Irland ist das erste der Euro-Länder, dass heute wohl seine Regierung abwählt, weil sich die rund drei Millionen wahlberechtigten Iren von der regierenden Fianna Fail verraten und verkauft fühlen. Sie werfen der Regierung vor, die Rettung bankrotter Banken dem Wohl der Nation vorgezogen zu haben.

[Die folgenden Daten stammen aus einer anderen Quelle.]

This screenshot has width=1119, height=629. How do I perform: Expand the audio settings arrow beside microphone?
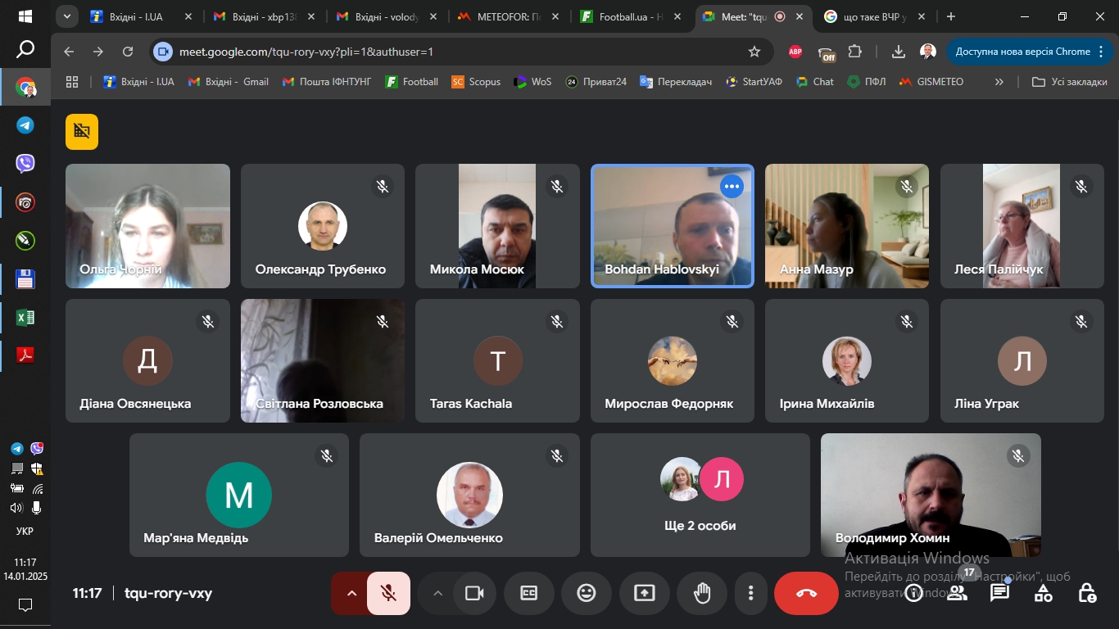tap(351, 593)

Von Martin Alioth | 25.02.2011
    Anlässlich des letzten Streitgesprächs unter den drei Spitzenkandidaten am irischen Fernsehen platzte Enda Kenny der Kragen. Mit großer Sicherheit wird der Vorsitzende der Fine Gael-Partei der nächste Premierminister Irlands werden:

    Hundert Milliarden Schulden habe Irland nun auf dem Buckel; es sei obszön, wie die bisherige Regierung die Gläubiger der Banken auf Kosten des Steuerzahlers schadlos gehalten habe. – An der Basis sind die Kosten dieser Fehlkalkulation nicht zu übersehen:

    Am Rande des Dorfes Julianstown im Pendlergürtel der Hauptstadt Dublin füttert die Krankenschwester Kate Calvey ihre Enten und Hühner. Die Sparmaßnahmen des irischen Staates haben sie bisher rund ein Siebtel ihres verfügbaren Einkommens gekostet.

    Sie habe nicht vom Wirtschaftswunder profitiert, sie habe sich bestimmt nicht bereichert und sei auch nicht schuld am Kollaps. Dass der Staat sich jetzt so hoch verschulde, um fahrlässige Banken zu retten, macht sie zornig.

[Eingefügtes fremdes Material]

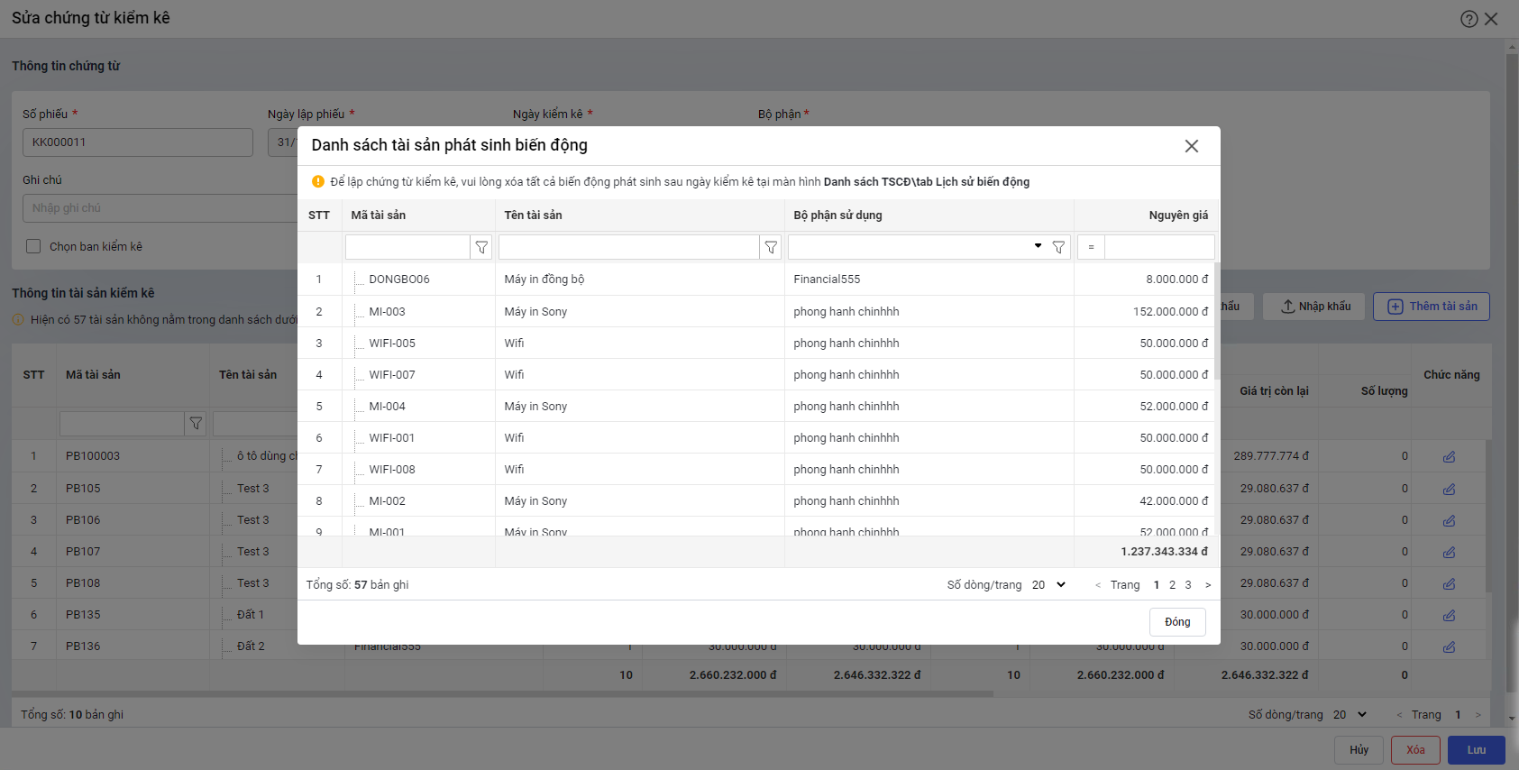Screen dimensions: 1519x770
Task: Click filter icon for Bộ phận sử dụng column
Action: (1058, 247)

    In ihrem beruflichen Alltag sieht sie mehr Depressionen und mehr Alkoholmissbrauch.

    Und dann führt sie den Besucher in einen Schuppen, wo zwei Windhunde auf einer Tretmühle trainieren. Zwei weitere Hunde japsen ungeduldig, bis auch sie an die Reihe kommen.

    Der Windhund gilt in Irland als Inbegriff der zuverlässigen, energischen Leistung – wie einst die irische Wirtschaft. Aber diese Hunde kommen buchstäblich nicht vom Fleck. Seit der Internationale Währungsfonds und die Europäische Union vor knapp drei Monaten die Finanzierung Irlands übernahmen, ist das Land zu jahrelangem Sparen verurteilt. Rund 50 Mrd. Euro – gleich viel wie die Staatsausgaben eines ganzen Jahres – wurden bereits den Banken versprochen. Dafür wird die ewige Regierungspartei Fianna Fail heute an der Urne hart bestraft werden. Aber es droht kein politisches Abenteuer; Extremisten sucht man in Irland vergeblich. Denn:

    In Irland darf man nur zwischen Konservativen und Konservativen auswählen, bemerkt der arbeitslose Architekt Matthew Lambert philosophisch. In der Tat: Fine Gael, ebenfalls eine Zentrumspartei, wird die neue Regierung führen, höchstwahrscheinlich in Koalition mit der überaus gemäßigten Labour-Partei.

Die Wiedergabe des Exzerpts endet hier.